Но самых верных, разумеется, не обделили. Мешулам Риклис (Shenley Industries) подписался на 25 миллионов; Нельсон Пельтц (Triangle Industries) – на 20 миллионов; Дейвид Соломон (Solomon Asset Management) – на 50 миллионов; Стив Уинн (Golden Nugget) – на 40 миллионов. Самые крупные куски разобрали Бельцберги, Чарлз Кнапп и Atlantic Capital.

Бельцберги через три подконтрольные компании – First City Properties, First City Financial и Far West Financial – подписались на 287,5 миллиона долларов.

Кнапп через Trafalgar Holdings подписался на 100 миллионов. Однако поскольку Милкен так и не собрал мифический миллиард для Trafalgar, крайне маловероятно, что у Кнаппа действительно было 100 миллионов для немедленных инвестиций. Скорее всего, он рассчитывал подобным способом добыть для своего «фонда из воздуха» 375 тысяч долларов подписных комиссионных: ведь всего два месяца спустя Кнапп обещал 15 миллионов Пельтцу и Мэтс под сделку Triangle–National Can и вышел из игры.

Наконец, Atlantic Capital, фигурировавшая в поданном в Комиссию по ценным бумагам и биржам списке под маскировочным названием Worldwide Trading Services, подписалась на 100 миллионов и брала на 50 миллионов привилегированные акции – самый крупный пакет таких бумаг.

Айкен, по всей видимости, не хотел реально приобретать компанию.

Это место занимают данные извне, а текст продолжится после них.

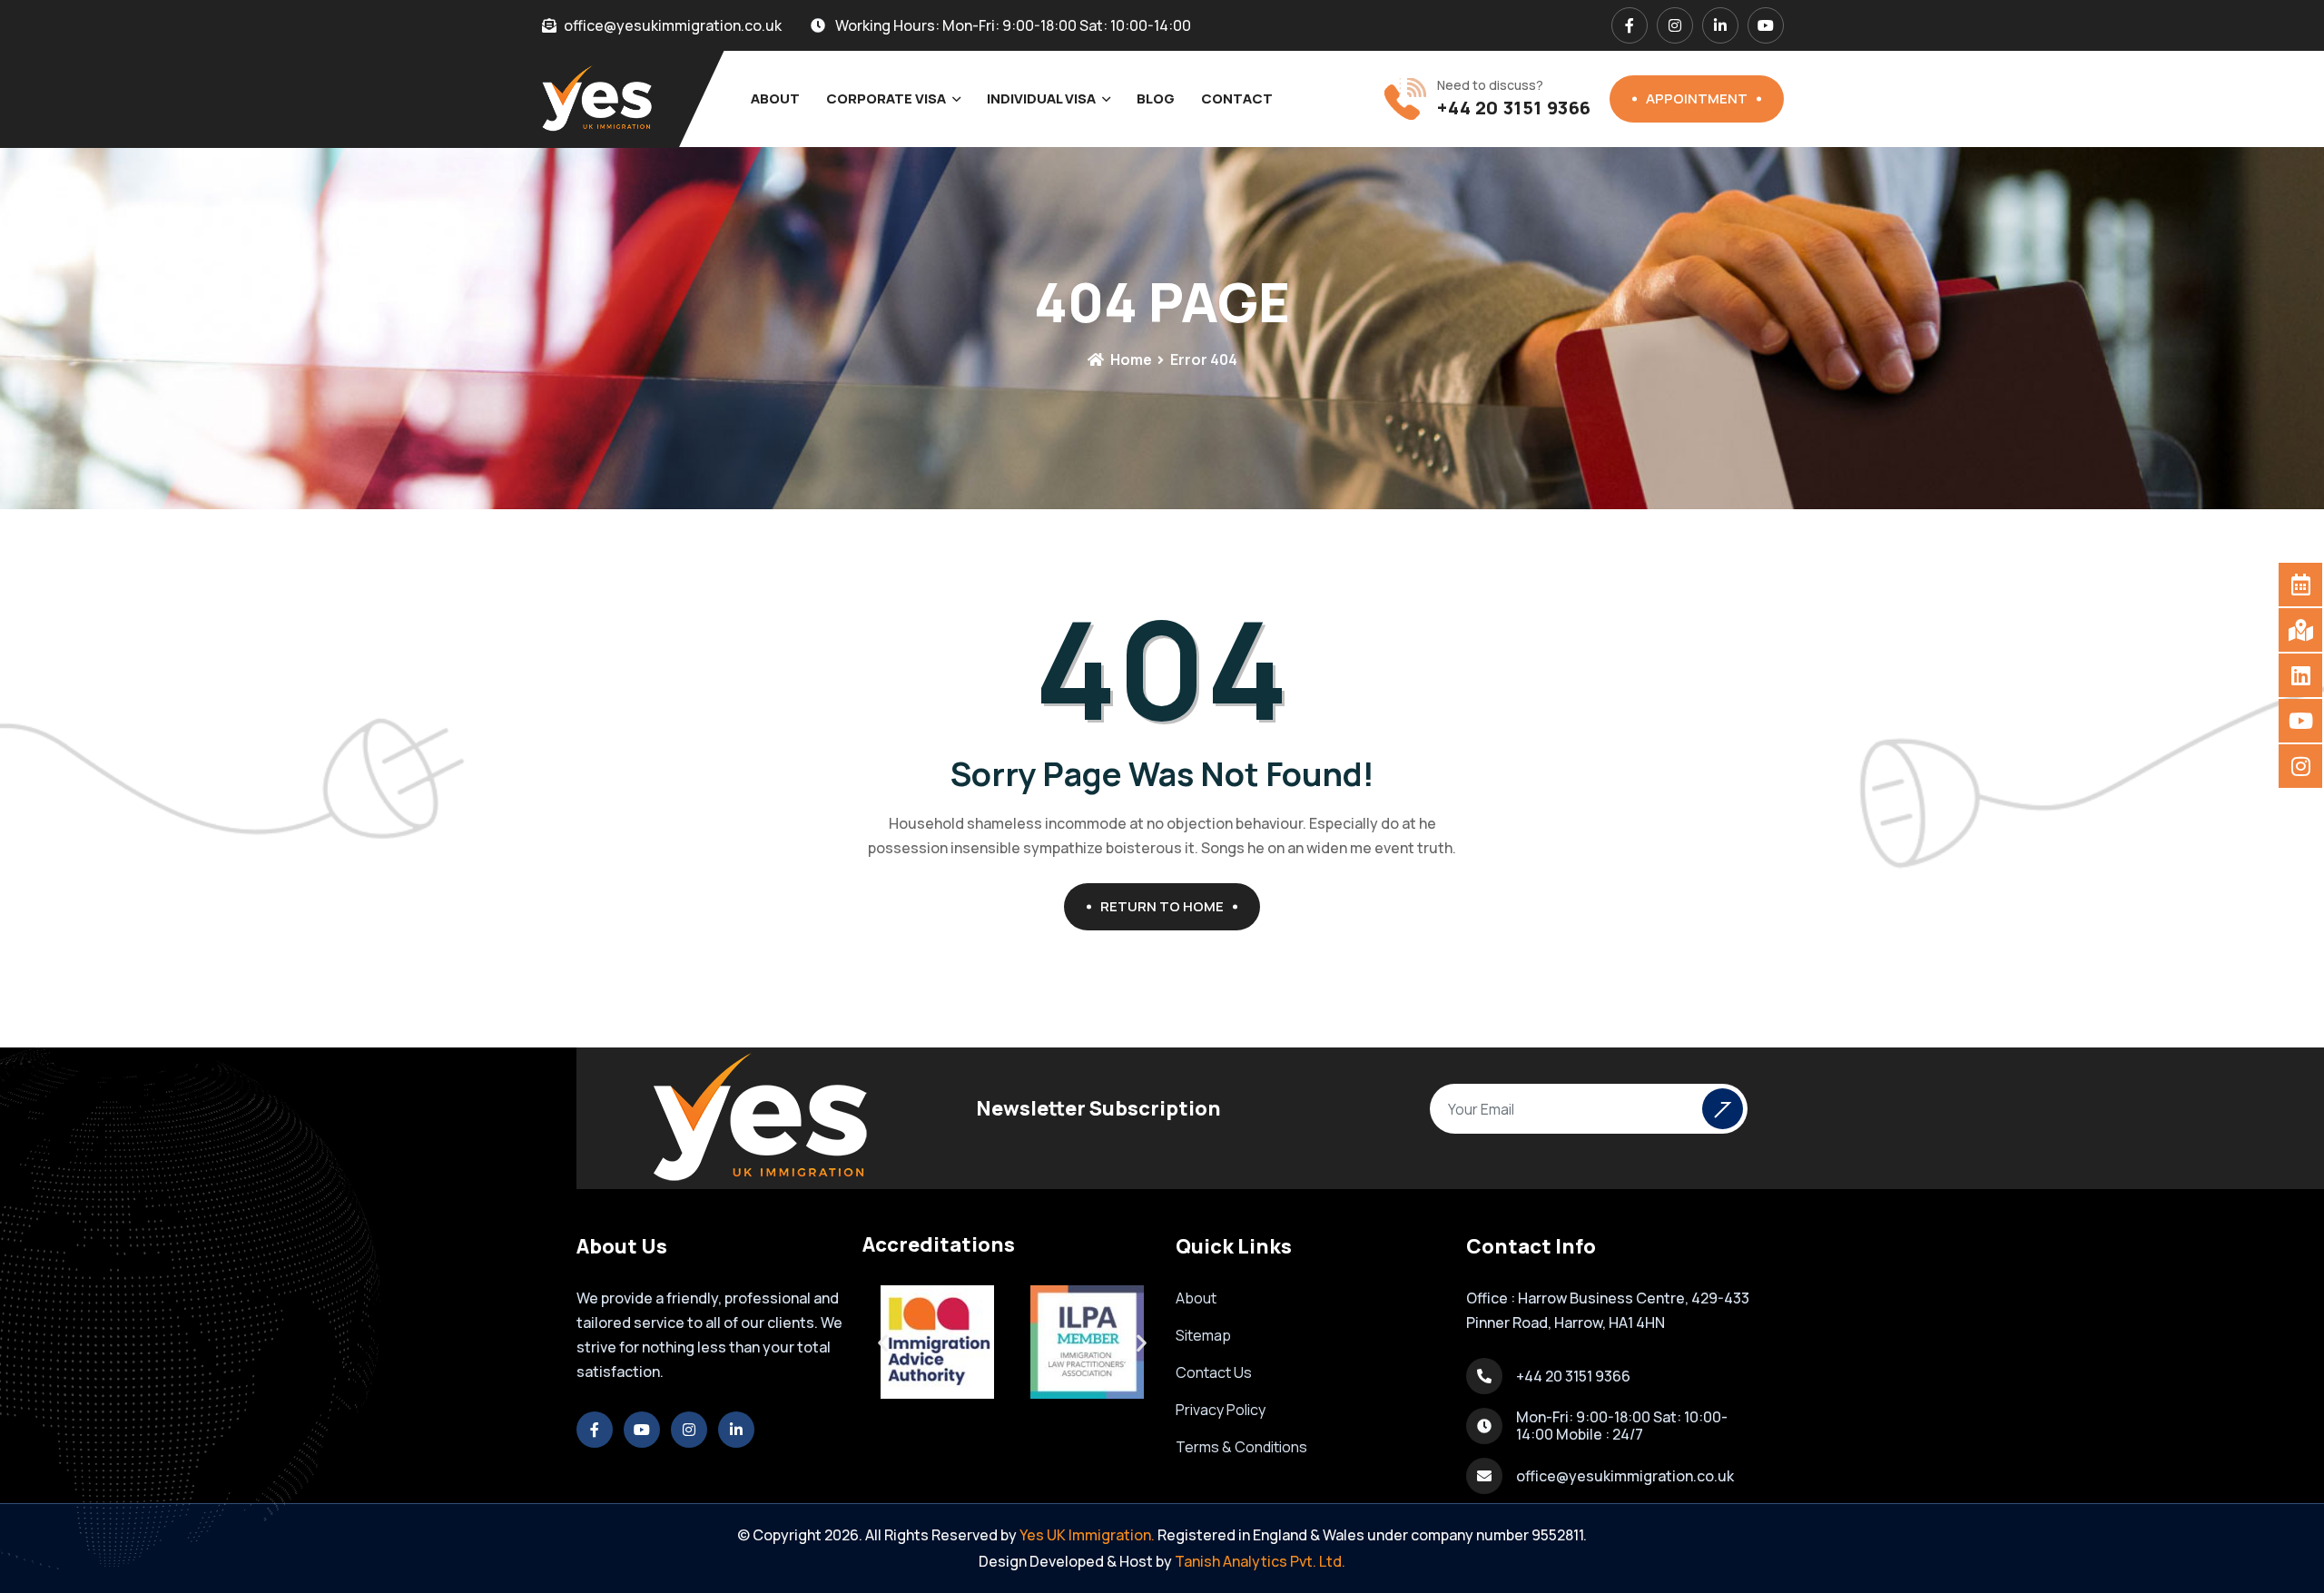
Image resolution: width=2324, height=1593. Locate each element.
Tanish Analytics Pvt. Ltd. (1260, 1561)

Один из его консультантов припомнил тот вечер, когда Айкену сообщили об успешном сборе доверенностей и хороших шансах выиграть голосование: «Он не выразил особого восторга. Мы стали толковать ему, чем вообще занимается нефтяная компания – скважины там всякие, то да се. Карл – очень умный человек, но о нефтяном бизнесе он знал совсем мало».

Голосование Айкен выиграл. Phillips имела, правда, «ядовитую пилюлю» – комплекс защитных мер, подготовленный юристом по поглощениям Мартином Липтоном: он вступал в действие, когда потенциальный поглотитель приобретет определенный процент акций компании, и давал акционерам столь экстраординарные права, что компания становилась гораздо менее желанной целью. План рекапитализации должен был предохранить компанию от поглощения Айкеном или другим налетчиком, а потому, казалось, являлся для акционеров наилучшим вариантом. Однако акционеры неожиданно проявили строптивость и проголосовали против плана. Руководство компании, в свою очередь, «подсластило» план. Тогда Айкен решил продать свои акции и выйти из игры. Он инвестировал в Phillips почти 175 миллионов долларов – главным образом «военные» деньги, полученные от Drexel на рефинансирование ACF. В результате 10-недельной операции Айкен заработал на продаже акций 52,5 миллиона долларов – в два с лишним раза больше, чем в самой крупной из прошлых сделок.

Однако поле битвы он покинул только после долгих препирательств. Айкен публично заявил, что «откупных» не возьмет. Но вот «компенсация издержек» – другое дело. Phillips соглашалась заплатить 25 миллионов, Айкен требовал 27. Один из консультантов указал, что Айкен и с 25 миллионами уже будет в прибыли, а не просто покроет издержки. Время шло, но дело с места не двигалось.

«В конце концов Айкен уступил, потому что люди Phillips стояли твердо, – рассказывал Энтони Джеймс из Donaldson, Lufkin and Jenrette. – Совет директоров компании установил максимум в 25 миллионов и пересматривать его не собирался. Поэтому оставалось либо брать, либо vxorTHTK Это единственный способ зести дела с Карлом. Вы должны сжечь за собой все мосты. Иначе он от вас не отстанет. Карл будет упорно биться за последний миллион, последние полмиллиона. Он будет биться за последний грош».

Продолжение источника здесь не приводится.